What sort of footwear should people be wearing immediately after and in the days following the marathon?
Post-marathon your feet will be tender, throbbing and swollen. You may have damaged toenails which will be red and inflamed, and you may have blisters. Post-marathon it is wise to keep the feet bare as much as you can to avoid any additional pressure on the nails and skin. Wear flip-flops and open sandals if you need to go out locally and make sure you do not wear footwear which is tight, uncomfortable or causing irritation, pressure or pain.
Should you resist popping blisters (as hard as that may be)?
If you have a blister which is painful when you walk it will cause excruciating pain... until it is popped. The important thing is that the blister does not become infected and so if you can have this opened and drained professionally, under sterile conditions, then it is advisable to do this. If you must pop it yourself then always drain it at the bottom (to allow the fluid to run down and out) and use a pin or needle which has been cleaned with boiling water beforehand. Clean with warm salt water and apply a clean sterile dressing over the open blister. Keep the blister dry and use a dry antiseptic spray over the site. If the blister is irritated by general footwear use a Compeed blister plaster, as it will make it more comfortable and encourage healing.
Is there anything you can do to numb the pain immediately post-run?
Post-run an icy-cold foot bath can help to reduce inflammation and throbbing and it will also ease painful muscles, damaged nails and will reduce swelling. Bare Feet Cooling Foot Spray, available from M&S, will help to keep the feet cool, and soaking the feet with Margaret Dabbs London Hydrating Foot Soak will relieve puffy, tired and aching feet.
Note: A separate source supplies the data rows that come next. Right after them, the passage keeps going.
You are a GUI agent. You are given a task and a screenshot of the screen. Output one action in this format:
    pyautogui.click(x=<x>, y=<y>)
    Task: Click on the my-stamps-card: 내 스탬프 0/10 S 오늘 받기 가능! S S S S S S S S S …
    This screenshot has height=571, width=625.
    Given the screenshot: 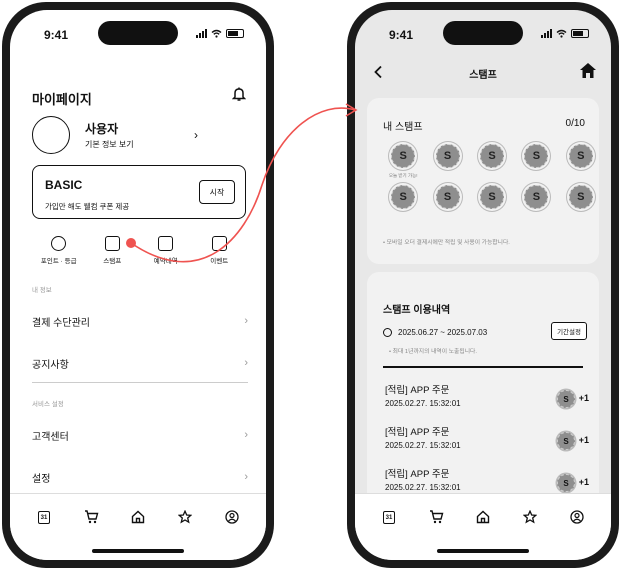 What is the action you would take?
    pyautogui.click(x=483, y=181)
    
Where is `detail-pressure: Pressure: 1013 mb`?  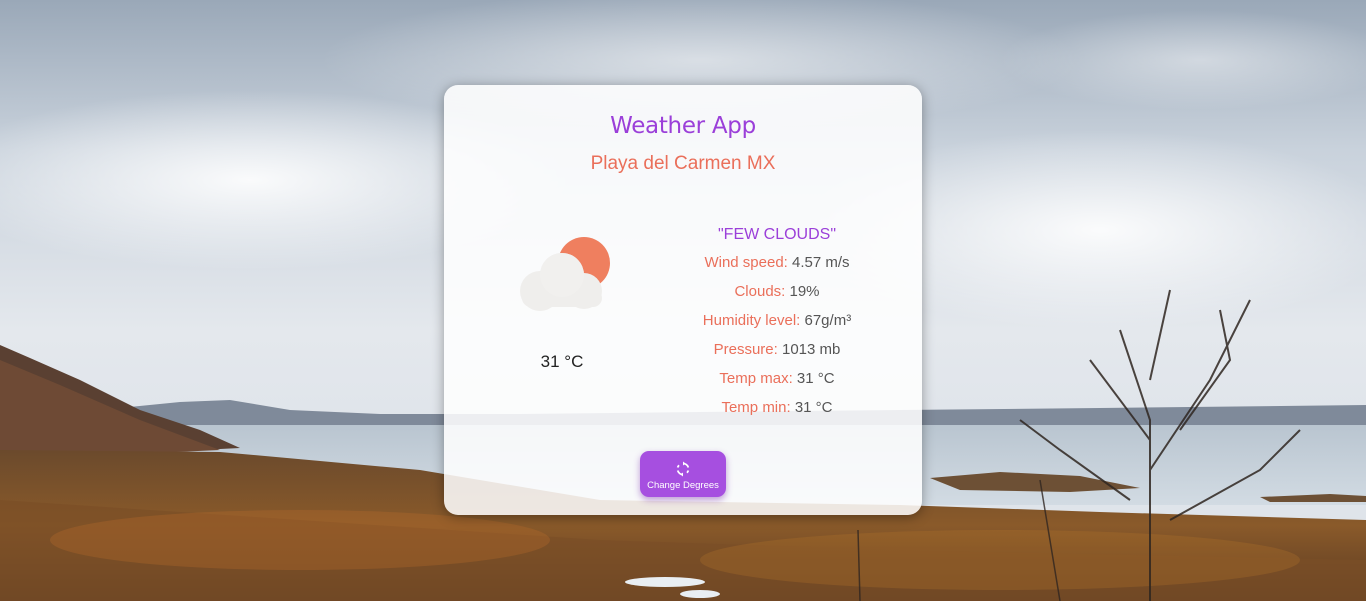
detail-pressure: Pressure: 1013 mb is located at coordinates (777, 354).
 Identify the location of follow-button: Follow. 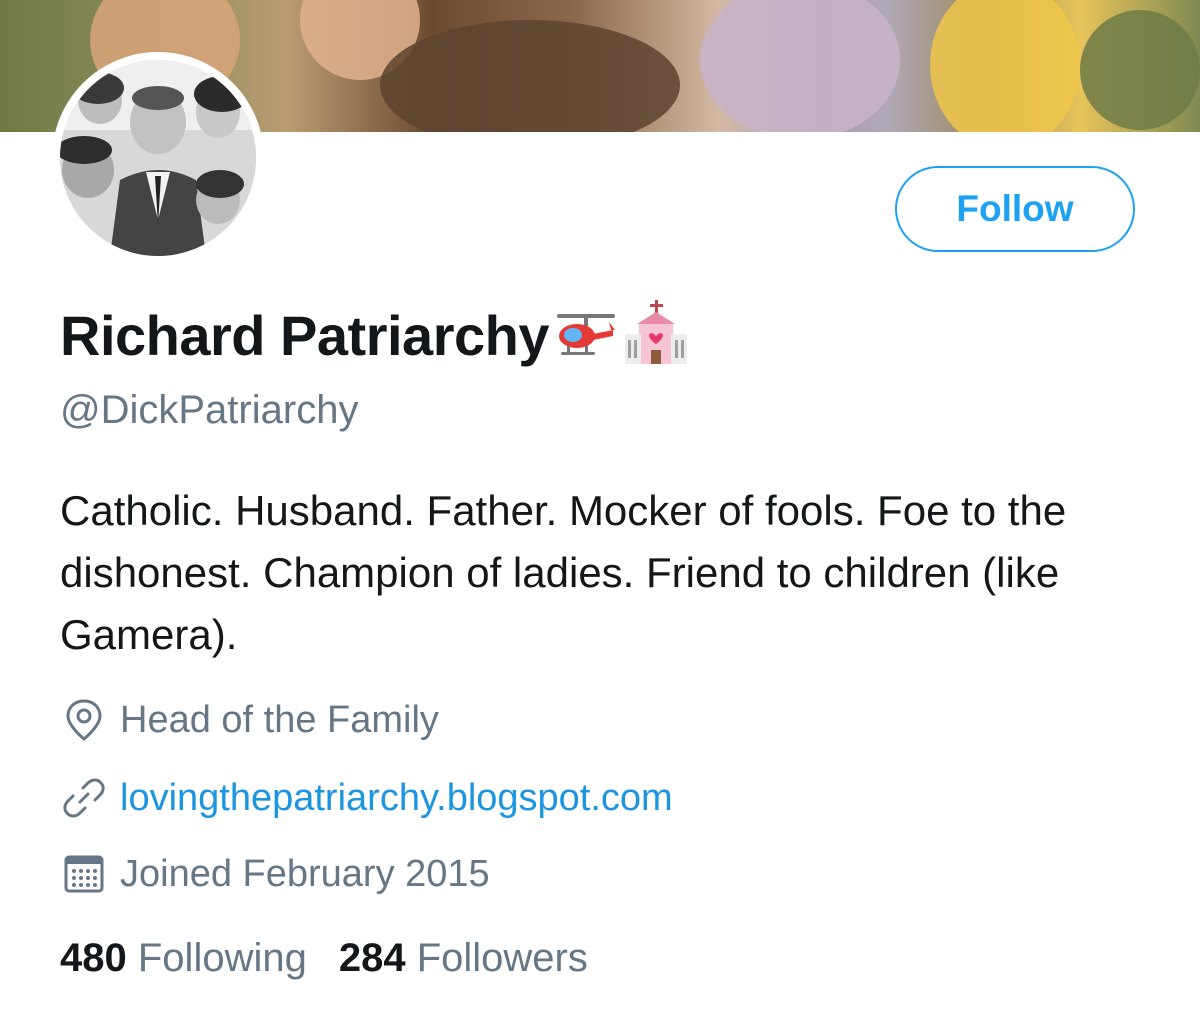
(1015, 209).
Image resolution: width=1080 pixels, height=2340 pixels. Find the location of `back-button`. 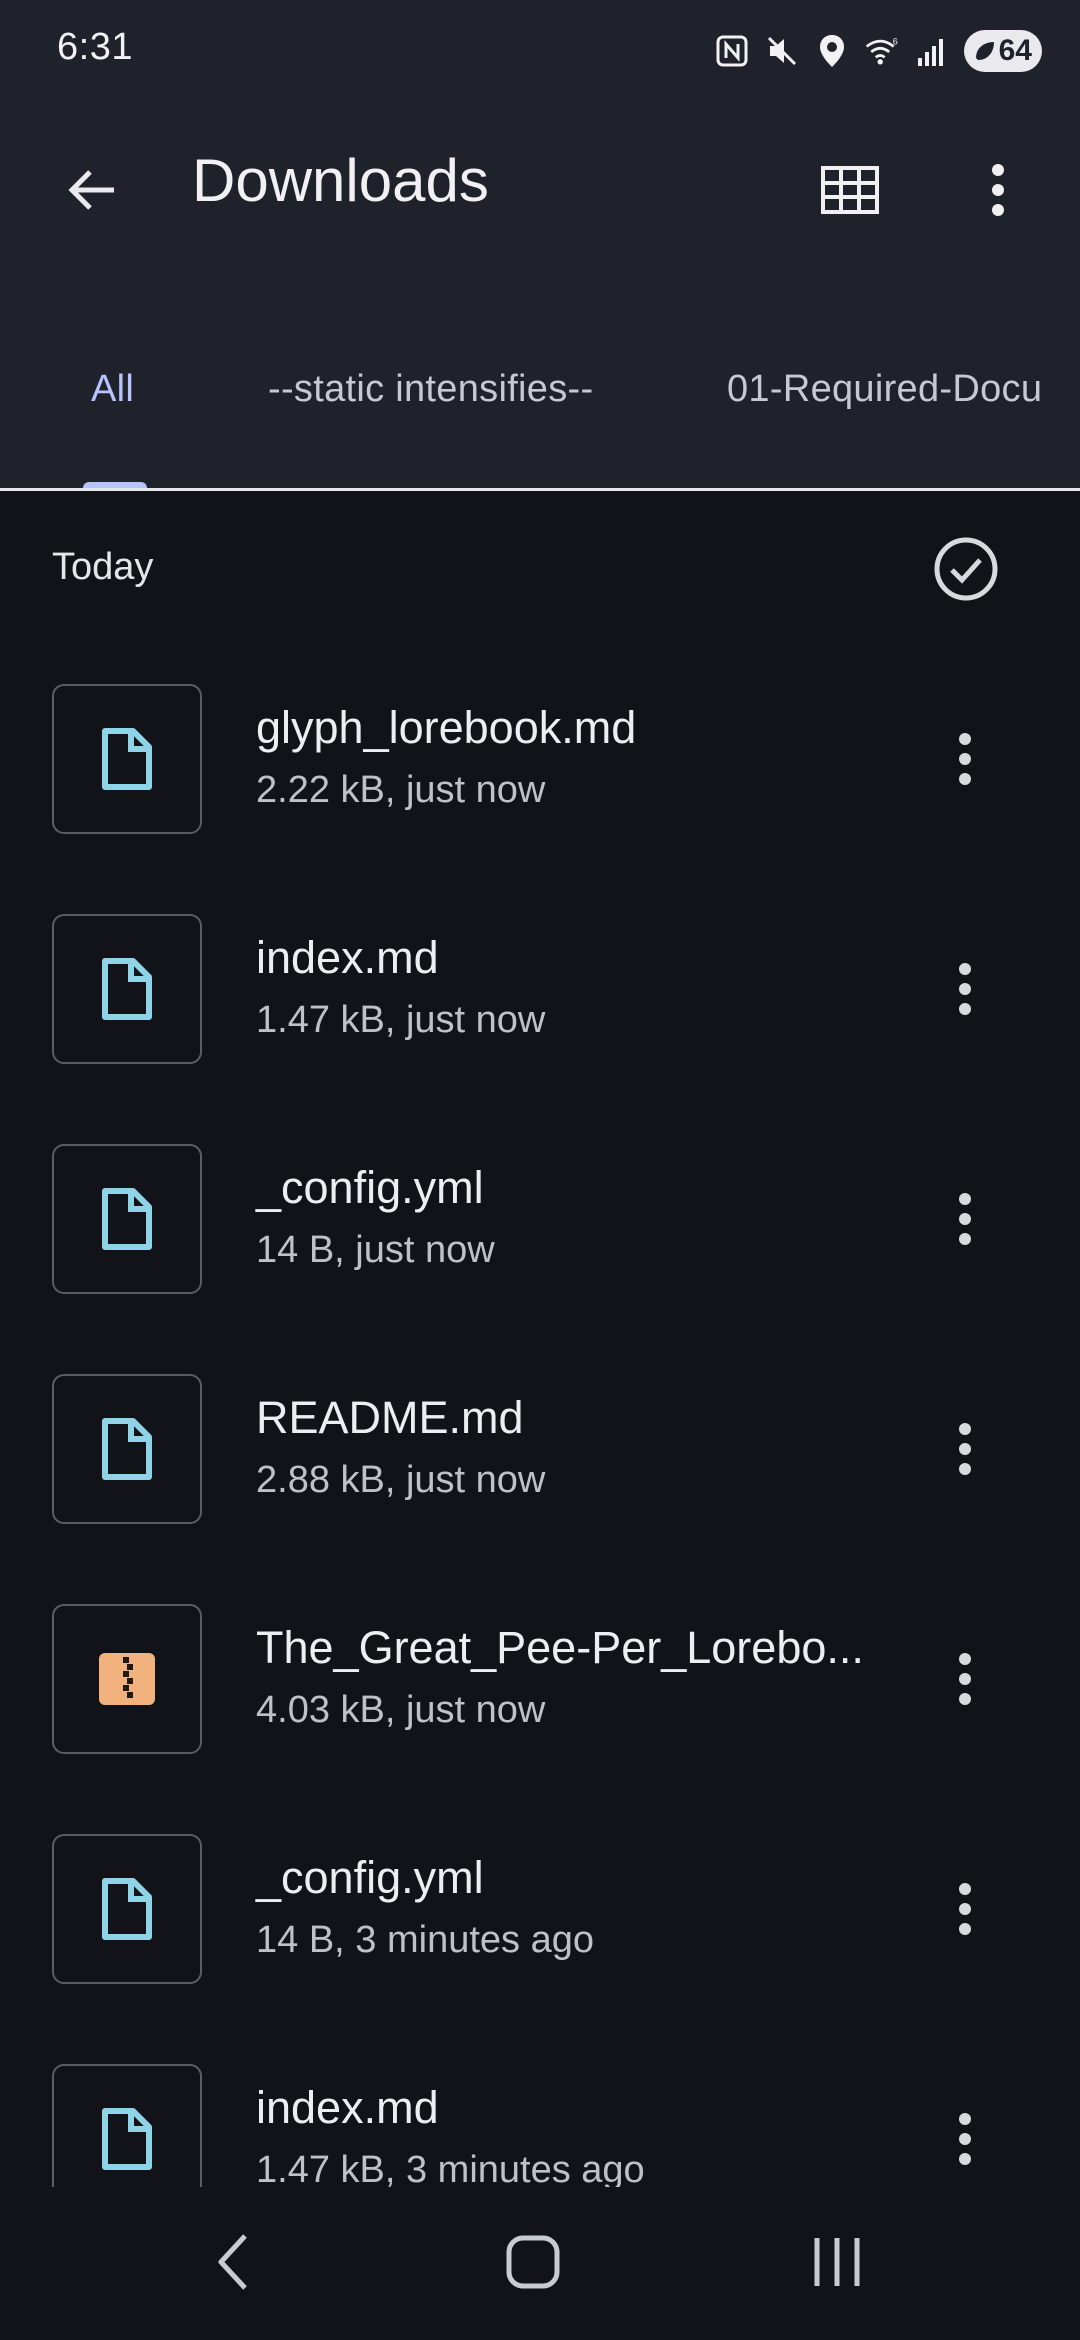

back-button is located at coordinates (92, 190).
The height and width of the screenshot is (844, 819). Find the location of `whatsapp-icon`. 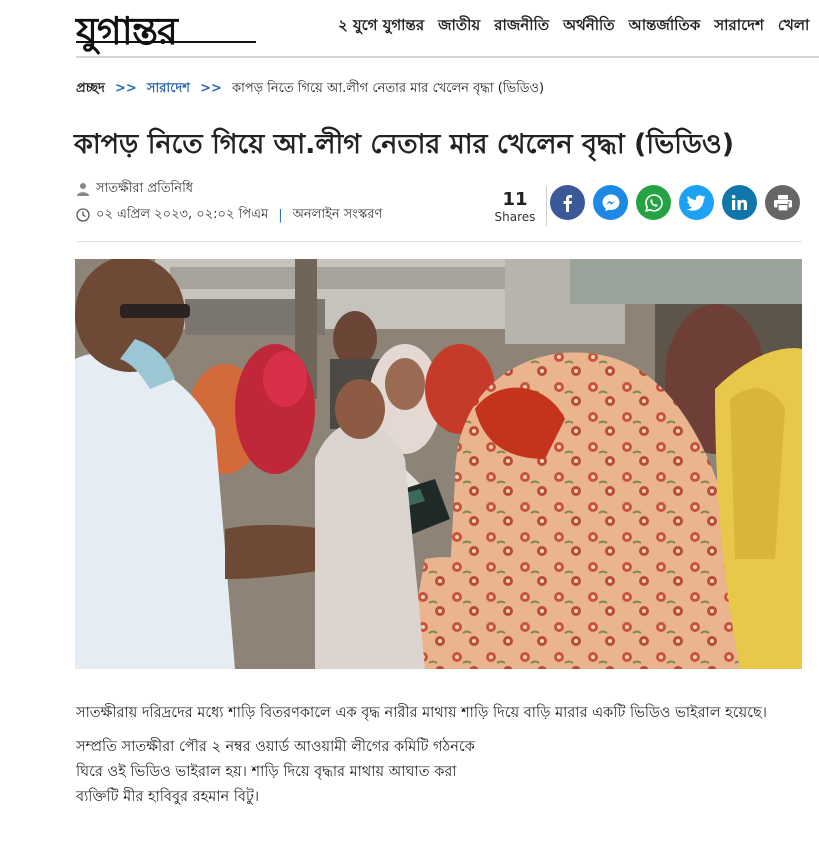

whatsapp-icon is located at coordinates (654, 202).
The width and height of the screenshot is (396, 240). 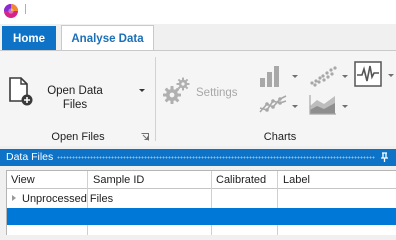 I want to click on selected-row, so click(x=202, y=216).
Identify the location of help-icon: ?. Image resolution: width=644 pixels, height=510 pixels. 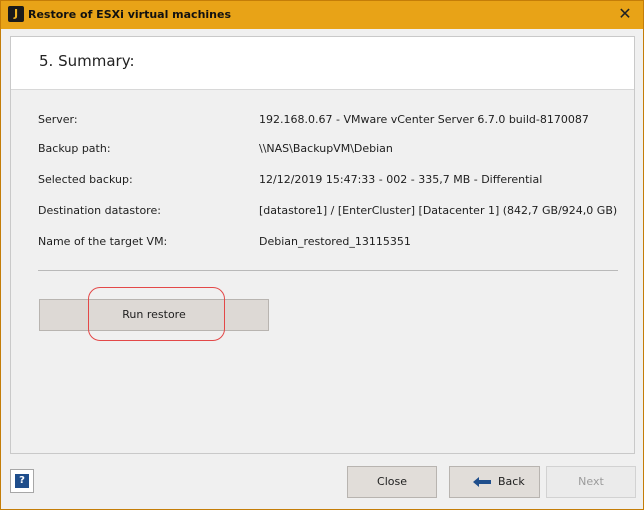
(22, 481).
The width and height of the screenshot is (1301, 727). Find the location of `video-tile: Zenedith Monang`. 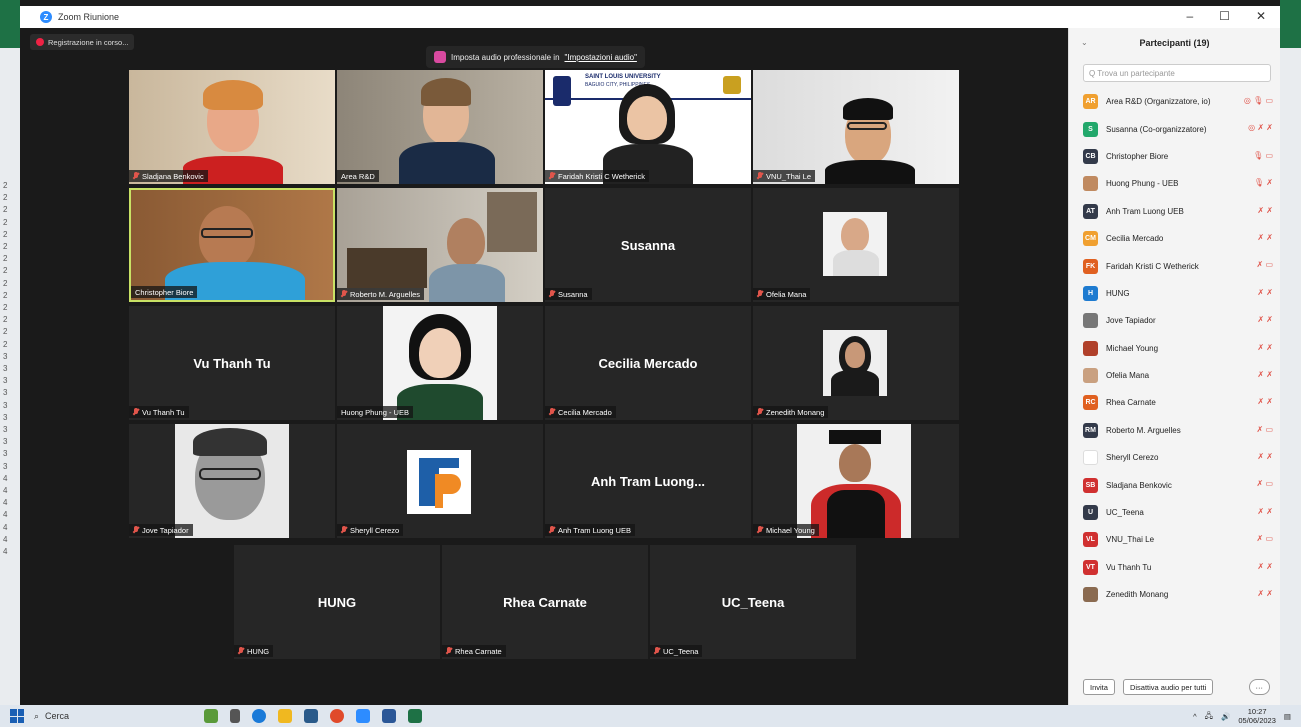

video-tile: Zenedith Monang is located at coordinates (856, 363).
Its signature ingredient, emu oil, helps to reduce bone and joint inflammation as well as any swelling of the feet and lower legs, and will hydrate the skin. It is also very relaxing after being on your feet for such a long period of time.
What if parts of your feet have gone numb?
Numbness of the feet can occur when you pound the roads and the feet can become compressed by footwear and socks. Footwear is very important when training long distances, and needs to be correct for your gait and running style and not over-worn as they still need to have a “spring” in them. Trainers need to be half a size bigger as the feet tend to swell. Once you are back home, take off your trainers and socks and exercise your toes by splaying them out and holding in this position for five seconds and then releasing them.
What should you do if you suspect you have a fungal nail infection?
The first sign of a fungal nail infection is discolouration of the nail and an alteration in the nail texture. A damaged nail can be more susceptible to a fungal infection so it can follow trauma, which is why looking after the feet while doing any sort of fitness training is key. The condition is always confirmed with the use of pathology studies and a course of laser nail fungal treatments can be started.
How long, purely for your feet's sake, should you wait before starting to run again after a marathon?
Your body will tell you when you are ready to run again, and everyone is different. It is worth having a small jog three to five days’ post-marathon, if you feel up to it. Pain is the biggest indicator and if you are in pain, don’t force it.